◆ TASK BRIEF: How many lines in the listing below contain the string "dimensions"? Reply with the number alone.

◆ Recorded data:
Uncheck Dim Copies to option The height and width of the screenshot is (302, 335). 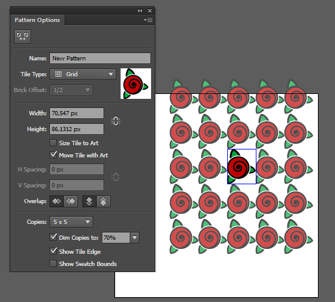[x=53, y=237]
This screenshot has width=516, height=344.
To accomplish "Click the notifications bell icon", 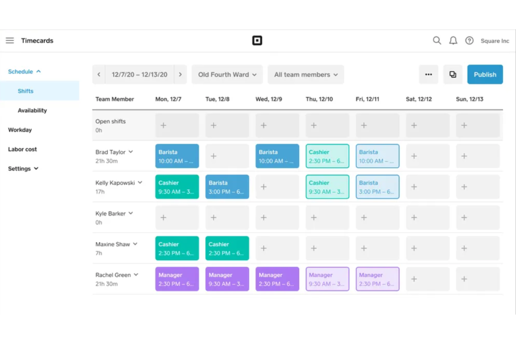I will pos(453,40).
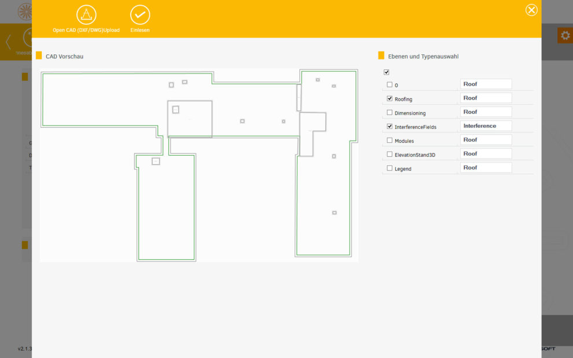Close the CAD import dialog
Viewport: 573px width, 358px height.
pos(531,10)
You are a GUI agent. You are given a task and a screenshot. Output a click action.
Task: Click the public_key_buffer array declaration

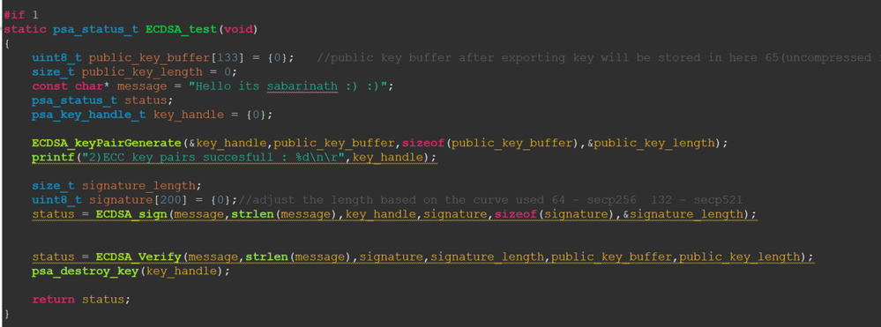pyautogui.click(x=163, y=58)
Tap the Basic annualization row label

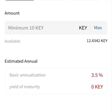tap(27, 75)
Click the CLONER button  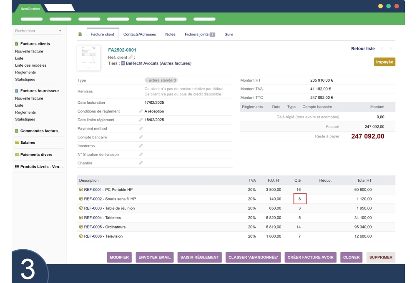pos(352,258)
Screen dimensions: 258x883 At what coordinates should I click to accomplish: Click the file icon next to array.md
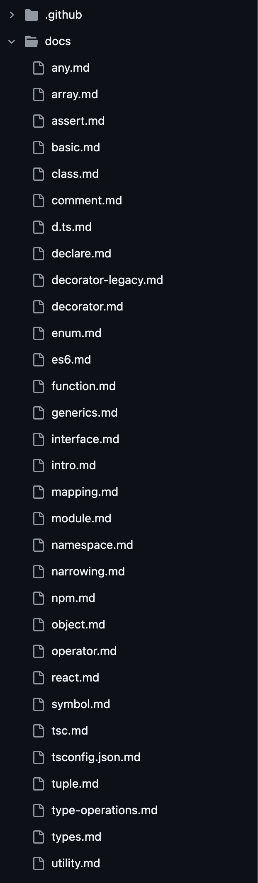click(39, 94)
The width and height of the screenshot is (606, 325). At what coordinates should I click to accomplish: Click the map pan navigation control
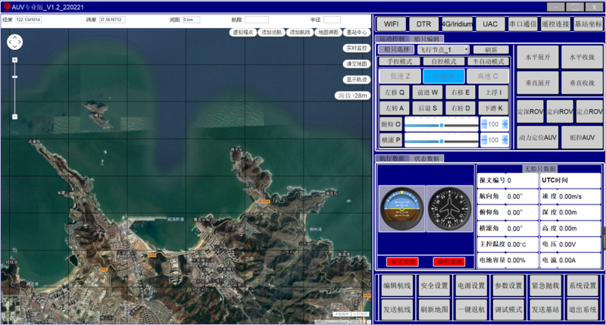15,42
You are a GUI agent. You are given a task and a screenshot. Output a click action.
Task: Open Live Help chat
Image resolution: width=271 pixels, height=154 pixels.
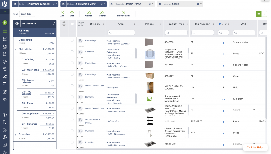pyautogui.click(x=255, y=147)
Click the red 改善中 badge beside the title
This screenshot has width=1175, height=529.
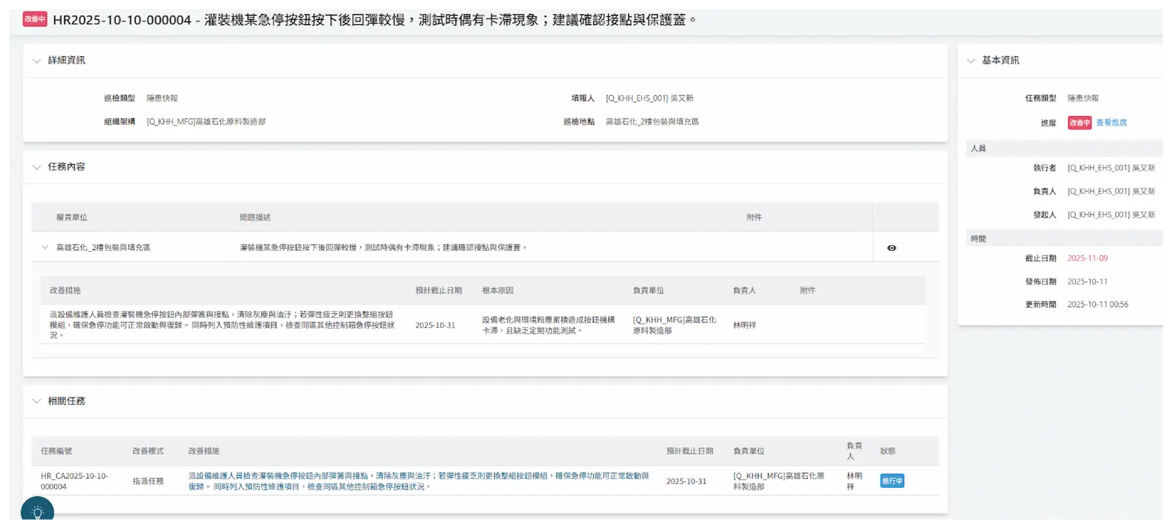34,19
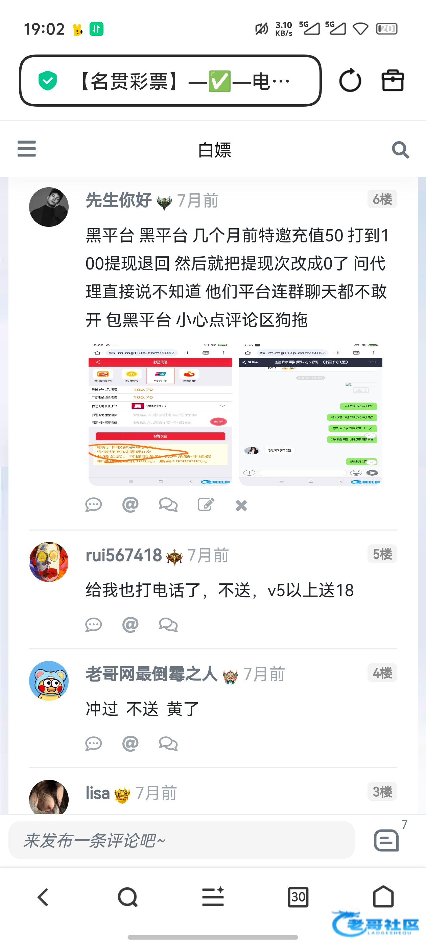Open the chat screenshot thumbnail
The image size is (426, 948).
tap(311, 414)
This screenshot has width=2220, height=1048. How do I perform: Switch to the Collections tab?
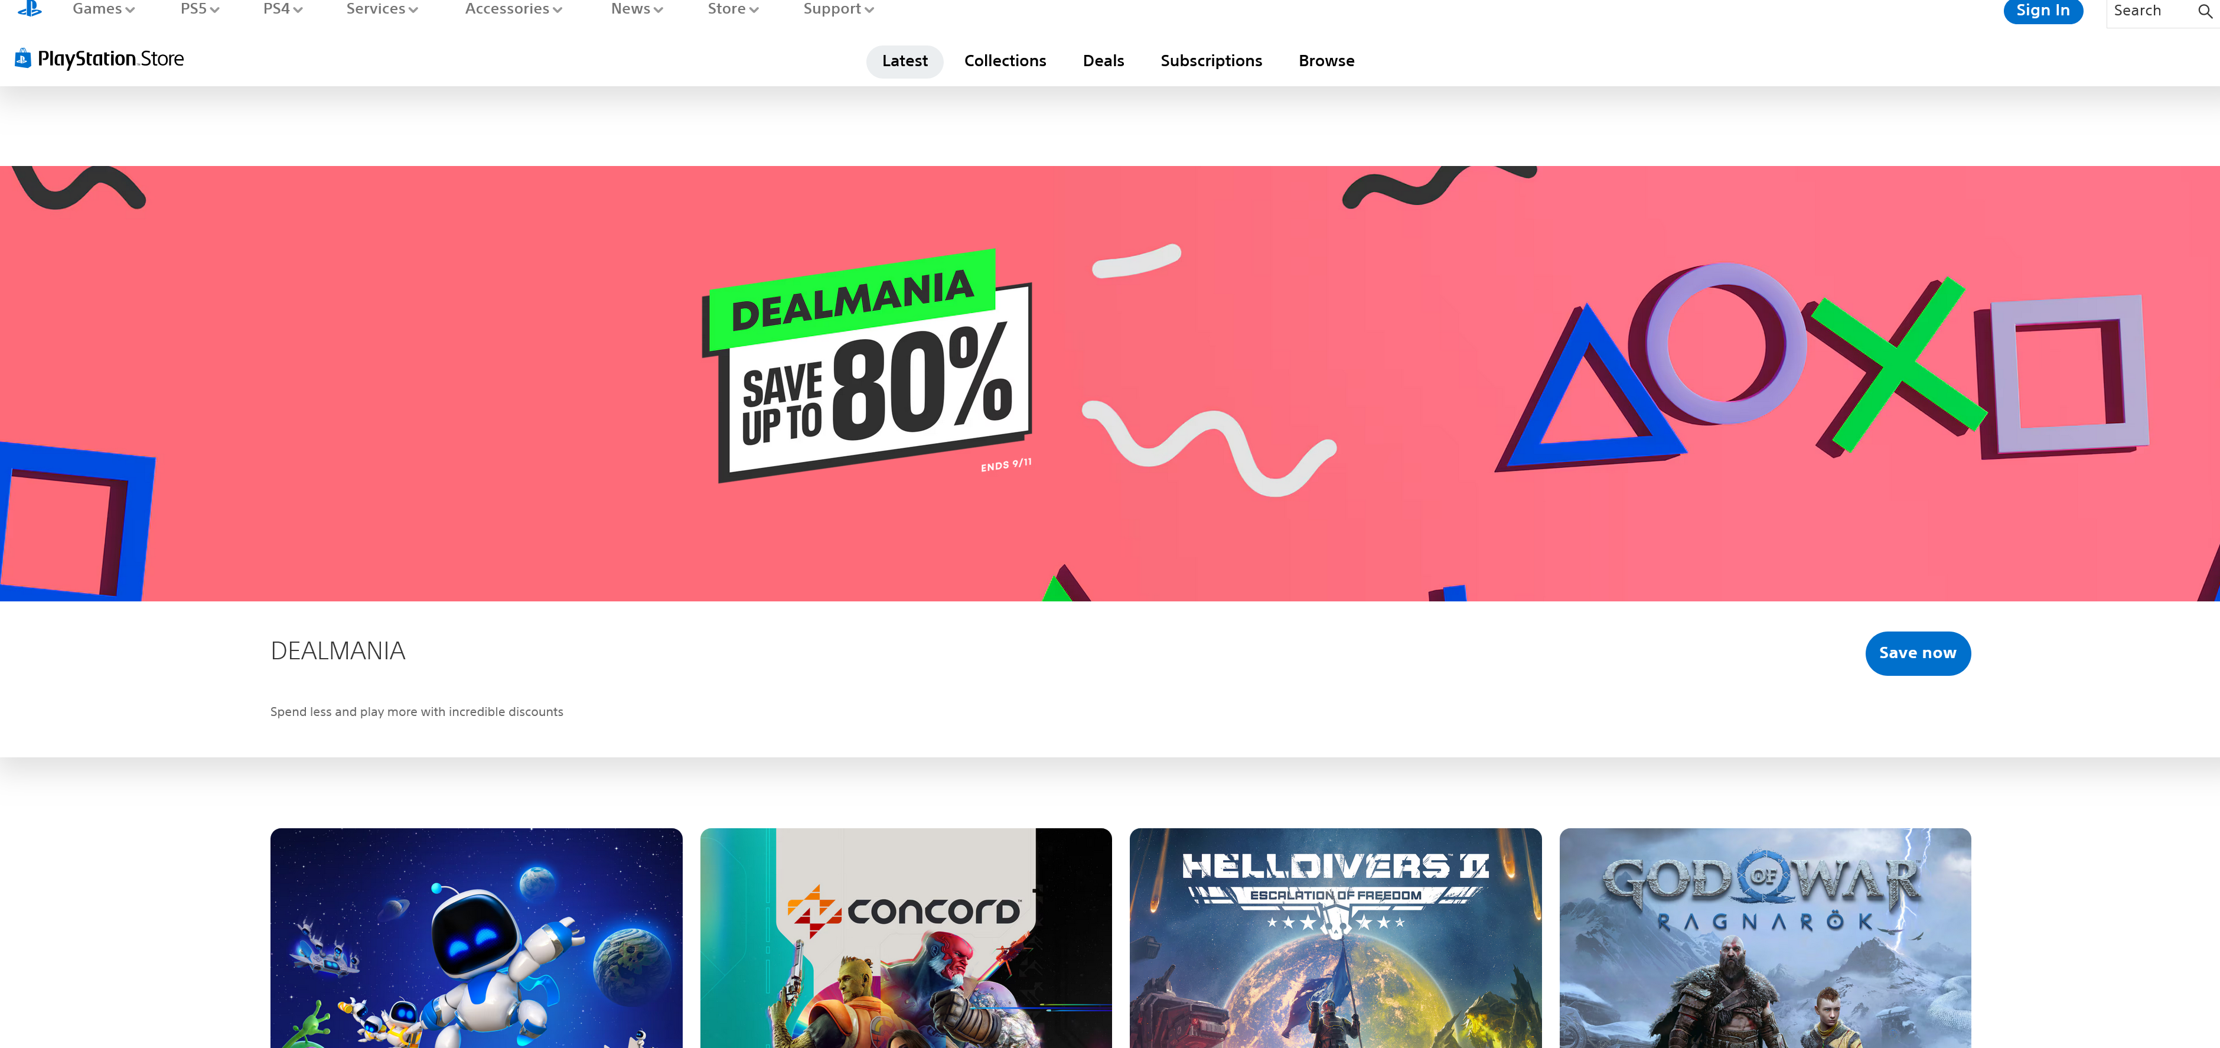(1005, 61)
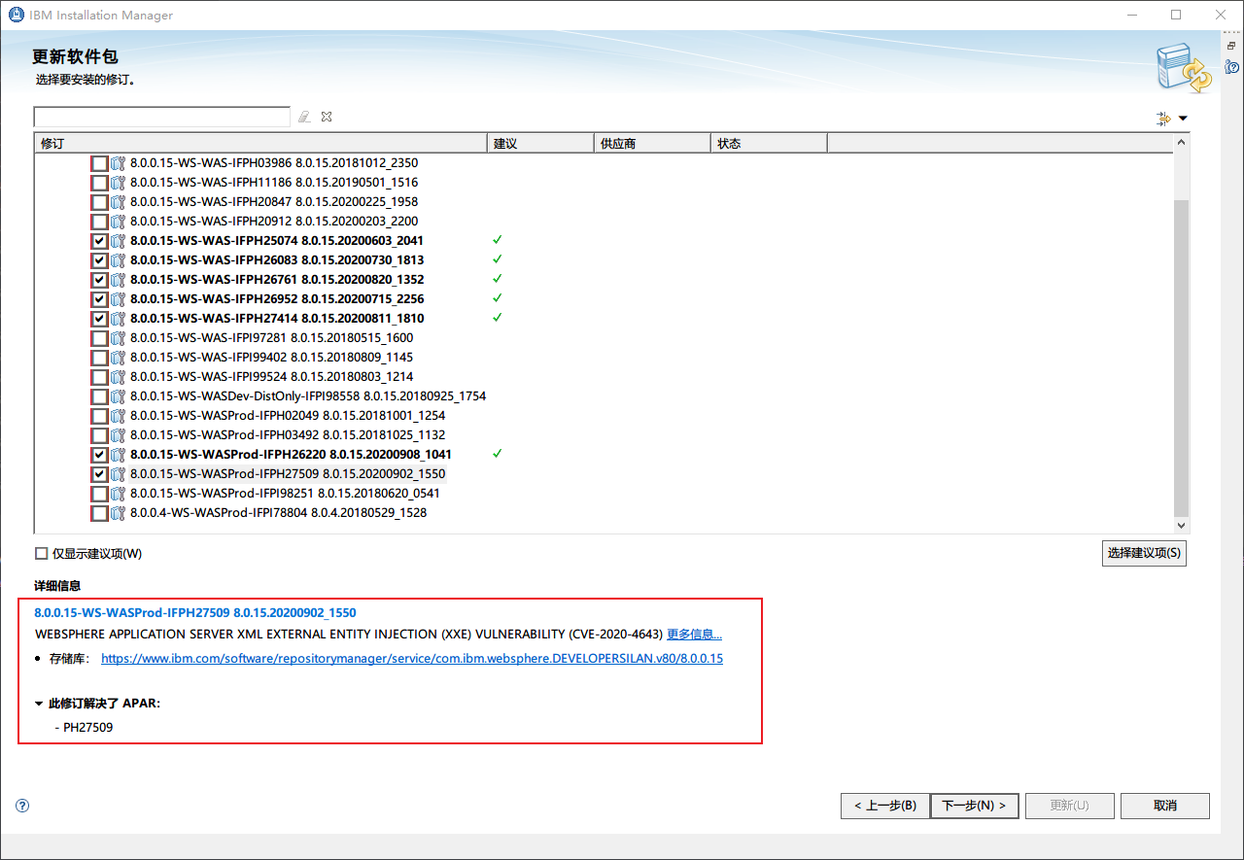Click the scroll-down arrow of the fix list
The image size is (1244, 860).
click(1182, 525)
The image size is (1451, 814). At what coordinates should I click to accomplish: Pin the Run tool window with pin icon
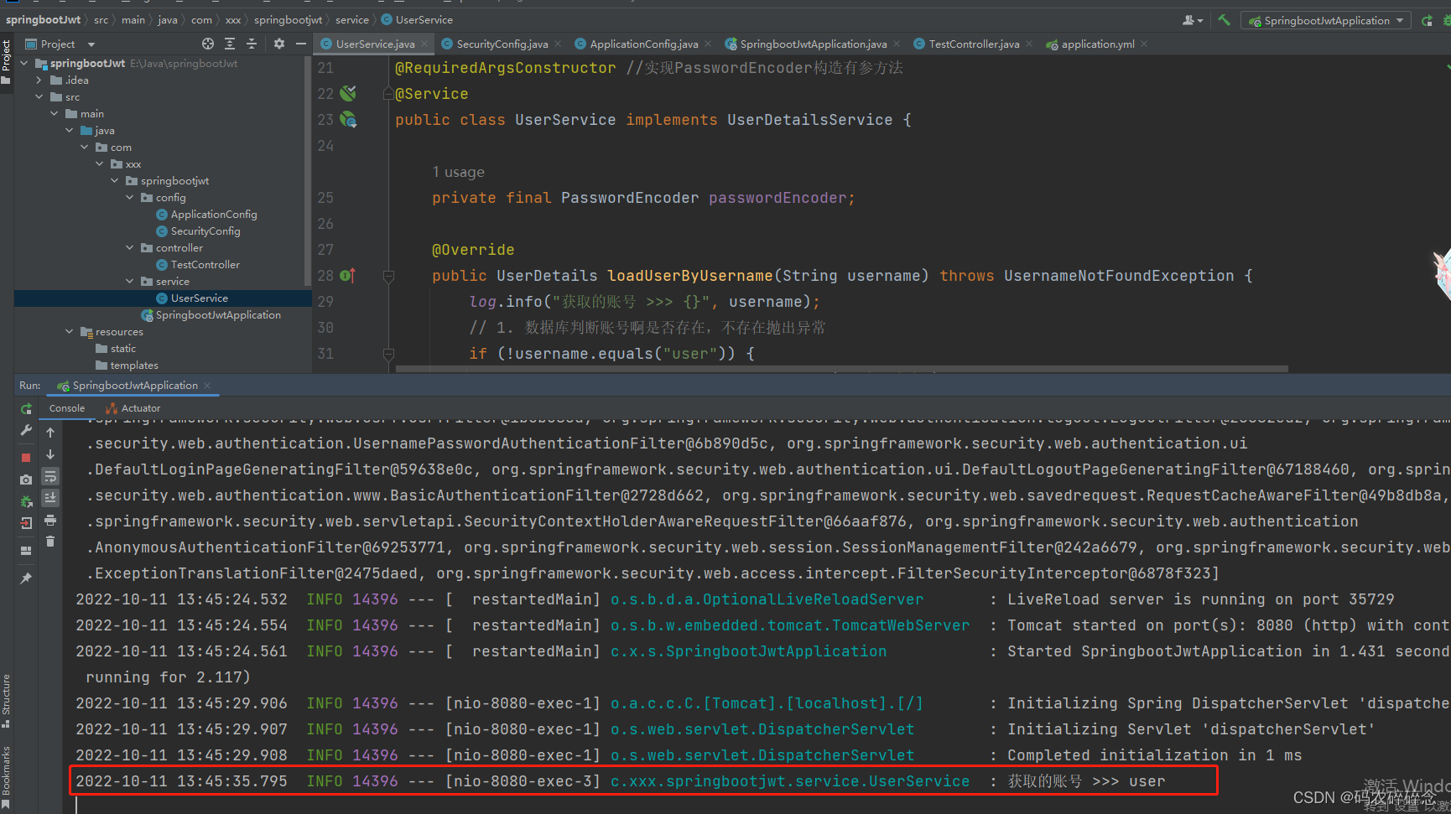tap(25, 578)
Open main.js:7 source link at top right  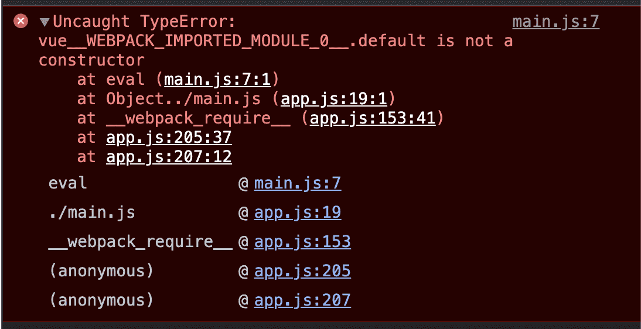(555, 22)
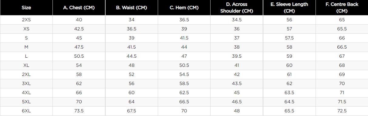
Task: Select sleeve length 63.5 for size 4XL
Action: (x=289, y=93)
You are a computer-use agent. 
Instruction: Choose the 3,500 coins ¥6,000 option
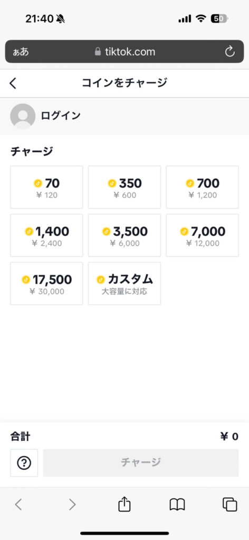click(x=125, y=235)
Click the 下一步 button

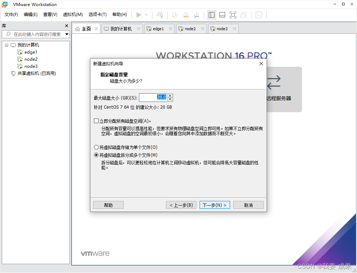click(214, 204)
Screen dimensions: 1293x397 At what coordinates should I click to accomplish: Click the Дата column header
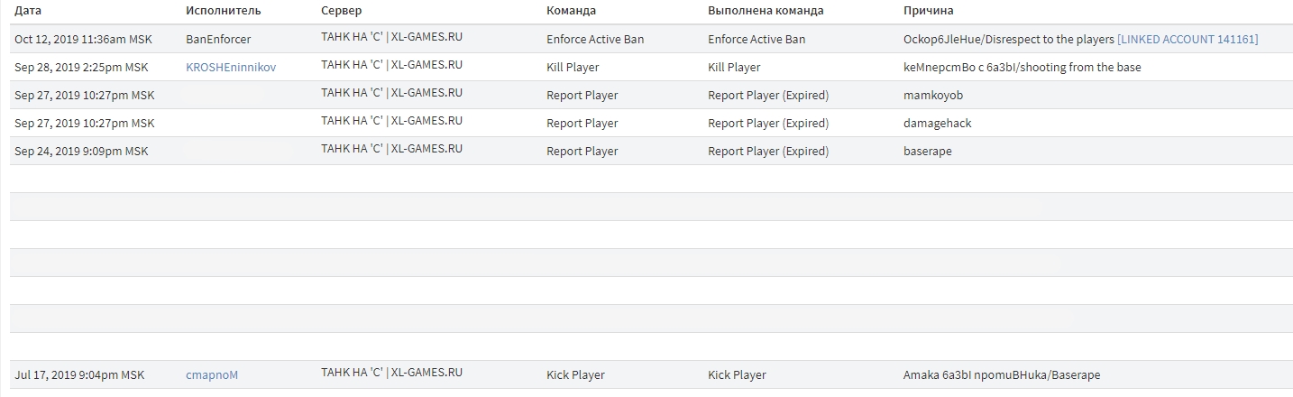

◆ COMPLETE ANSWER: 2